> [Task material]
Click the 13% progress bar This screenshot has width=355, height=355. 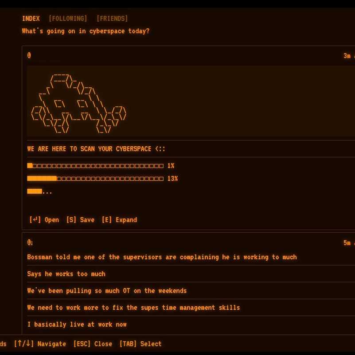point(102,179)
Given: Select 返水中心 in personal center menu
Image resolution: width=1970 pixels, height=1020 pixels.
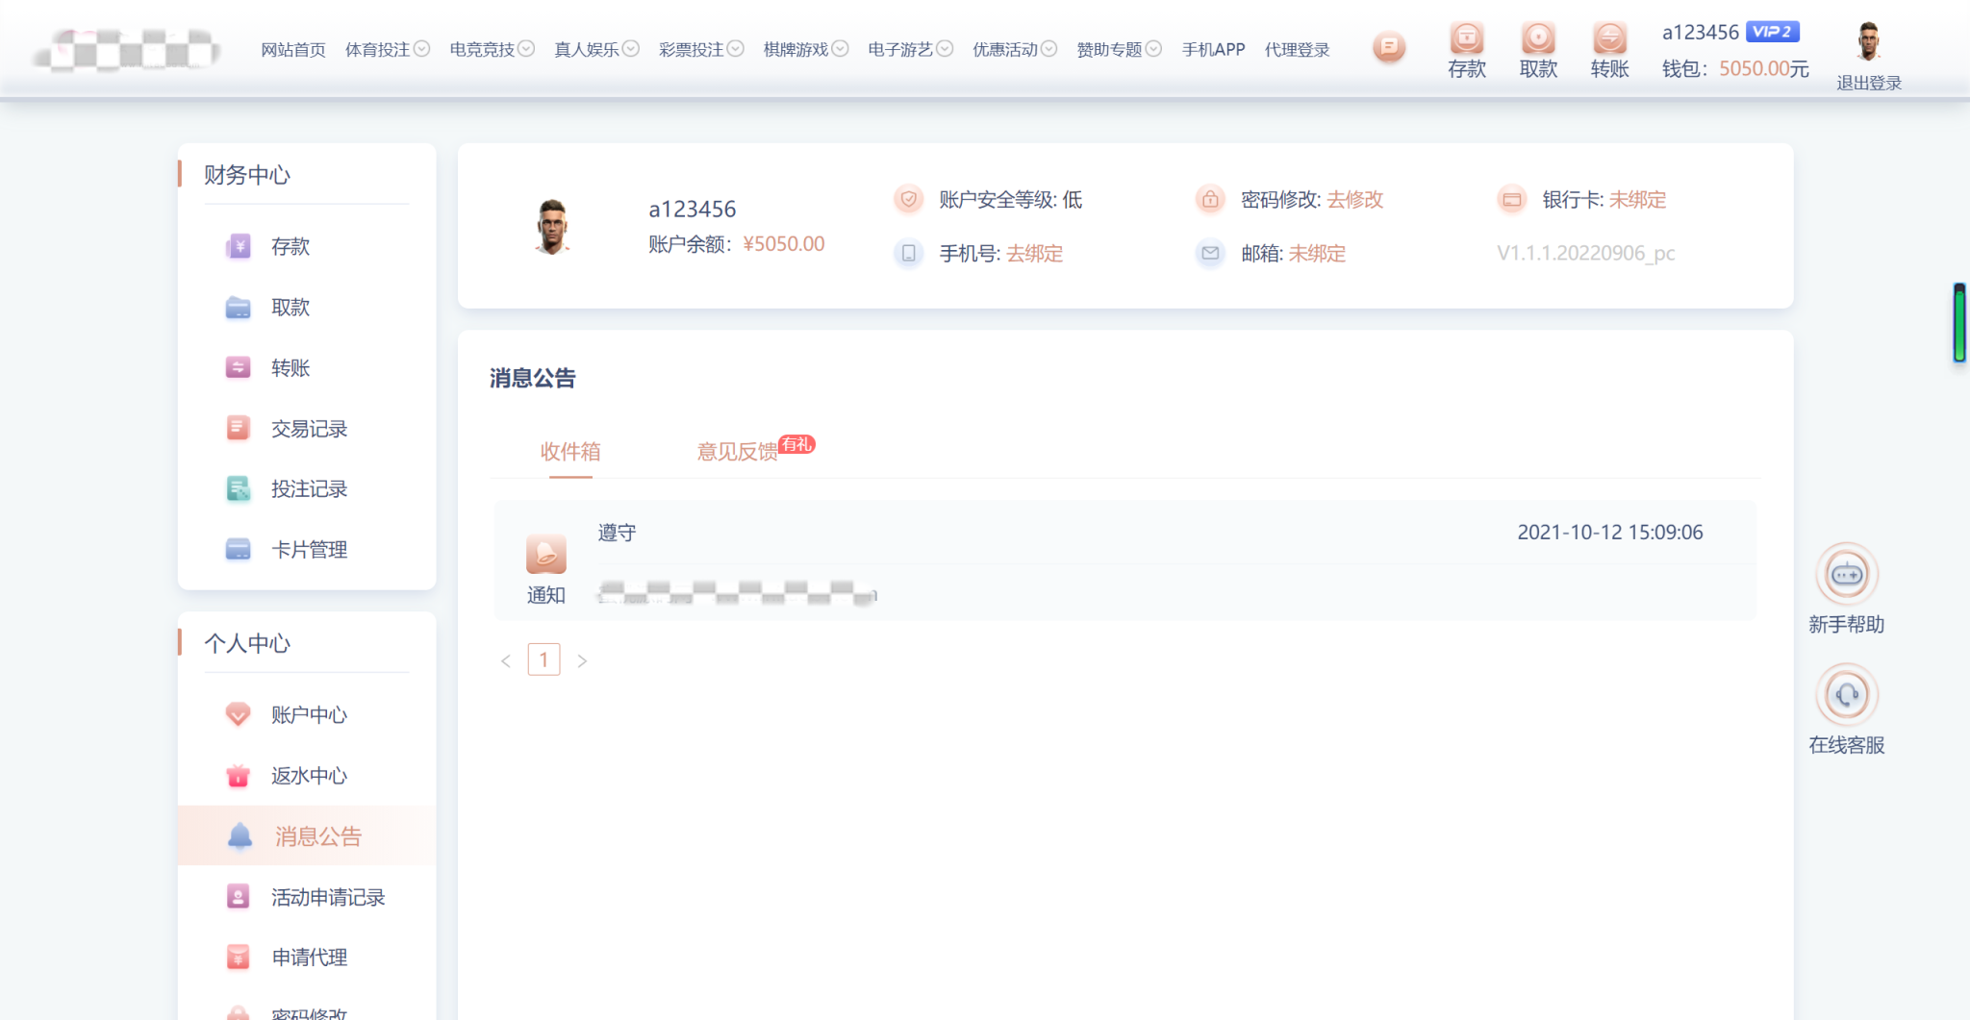Looking at the screenshot, I should coord(308,776).
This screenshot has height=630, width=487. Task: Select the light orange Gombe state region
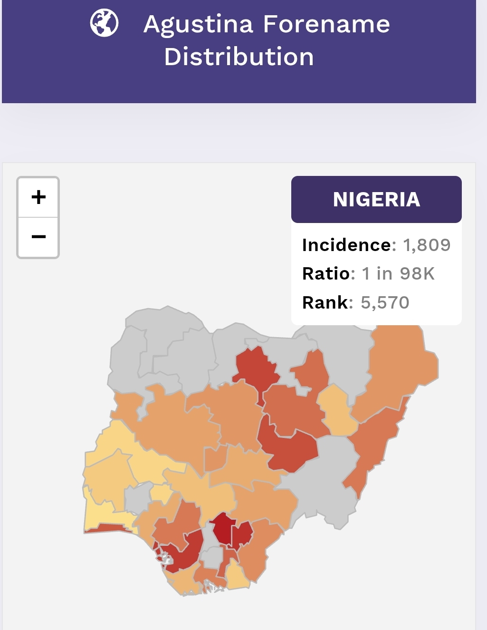pos(336,409)
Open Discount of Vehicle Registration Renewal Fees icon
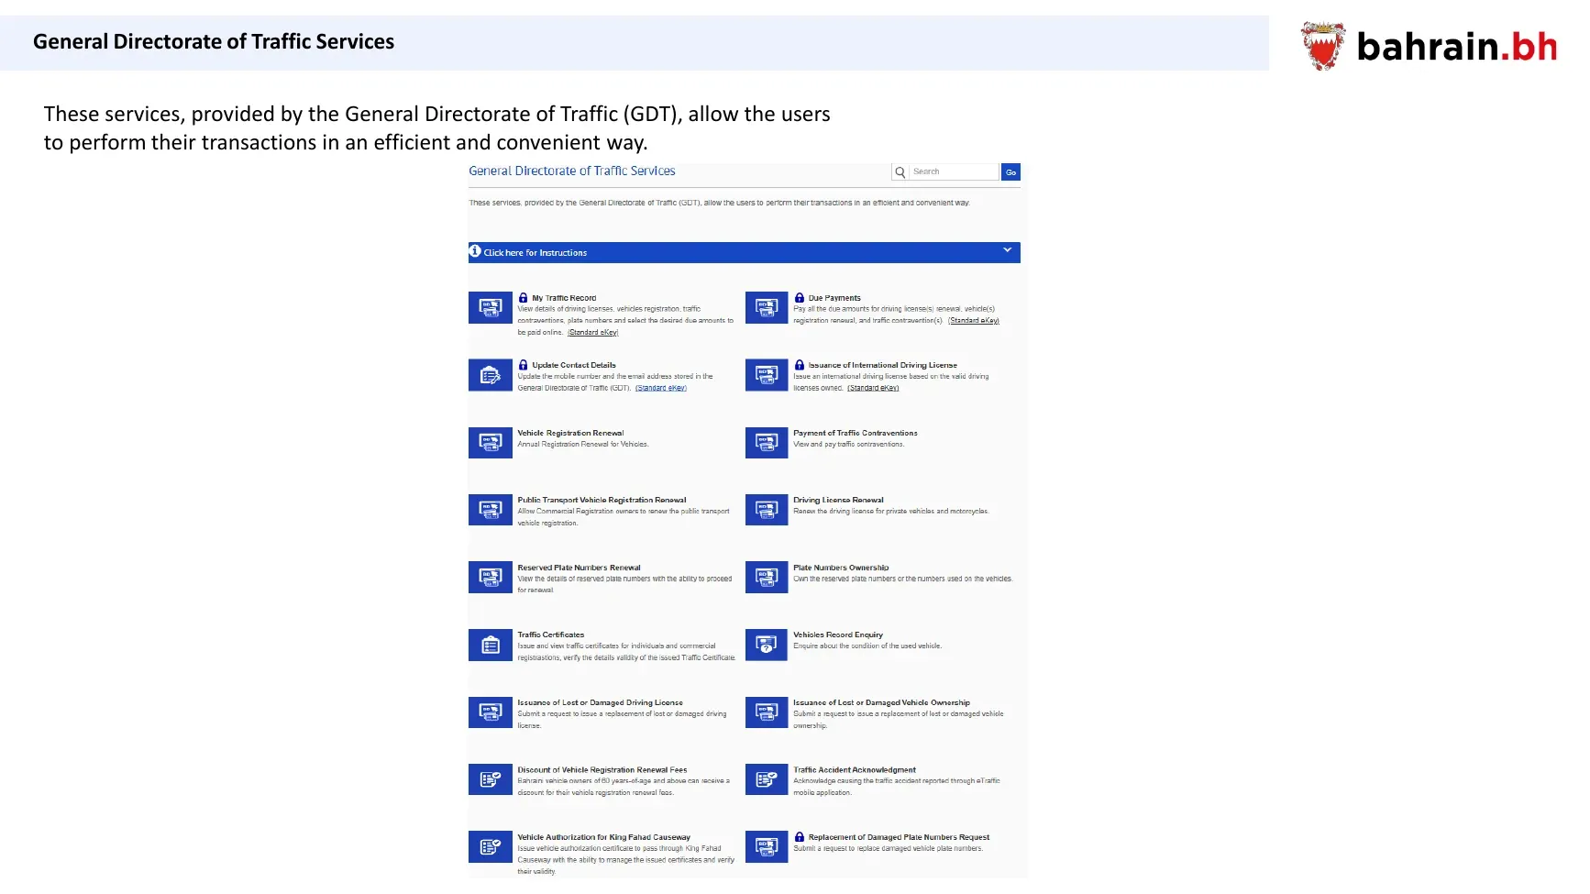This screenshot has width=1590, height=894. coord(491,779)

> [What you need to do] Gather and copy out every line of the entries above that contains the word "Select", treating uppercase and lowercase as different.

> [Solution to the exercise]
Given: Select 返水中心 in personal center menu
This screenshot has height=630, width=487. Task: Select the light orange Gombe state region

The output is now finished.